Outre les nombreuses références à la NBA (« Sprewell of rap, [the industry] even try to suspend me« ), l’écriture de Cormega est marquée par deux constantes : l’obsession de la crédibilité (« Before rap my name was ringing in the projects« ), et la haine envers un « faux » jamais nommé mais qui porte évidemment les traits de Nas. Suite au règlement de compte collectif entrepris par celui-ci dans ‘Destroy and rebuild’, son ancien partenaire prend soin de lui consacrer deux morceaux : l’un particulièrement virulent, ‘A thin line’ (« I’m a warrior you deserve a bullet in ya head nigga« ), et ‘Love in Love out’, dans lequel le MC se montre beaucoup plus mesuré : « I was never jealous of you In fact I was proud of you I smiled when I heard you on ‘Live at the Barbeque’ I respect you as an artist thou I’m no longer fond of you I gave you love from the heart unlike the people surrounding you« .

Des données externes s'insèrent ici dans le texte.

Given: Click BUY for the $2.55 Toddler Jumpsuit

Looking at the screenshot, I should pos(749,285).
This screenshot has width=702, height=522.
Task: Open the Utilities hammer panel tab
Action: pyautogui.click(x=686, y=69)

Mais à trop surenchérir sur des sujets maintes fois exploités, Cormega donne l’impression d’avoir déjà épuisé toute son inspiration, et l’incroyable brièveté des morceaux renforce ce goût d’inachevé, comme si Cory oubliait un couplet à chaque titre. Ce manque de rigueur est d’autant plus décevant que le MC démontre une excellente maîtrise de l’écriture, mise en lumière dans ‘Ain’t gone change’, interlude acapella : « I’m an emotional chameleon, see how I adapt to pain / Before we enjoy the sun we must first get past the rain / A lyricist similiar to Donnie Hathaway / Clearly superior to many all I really lacked was fame« .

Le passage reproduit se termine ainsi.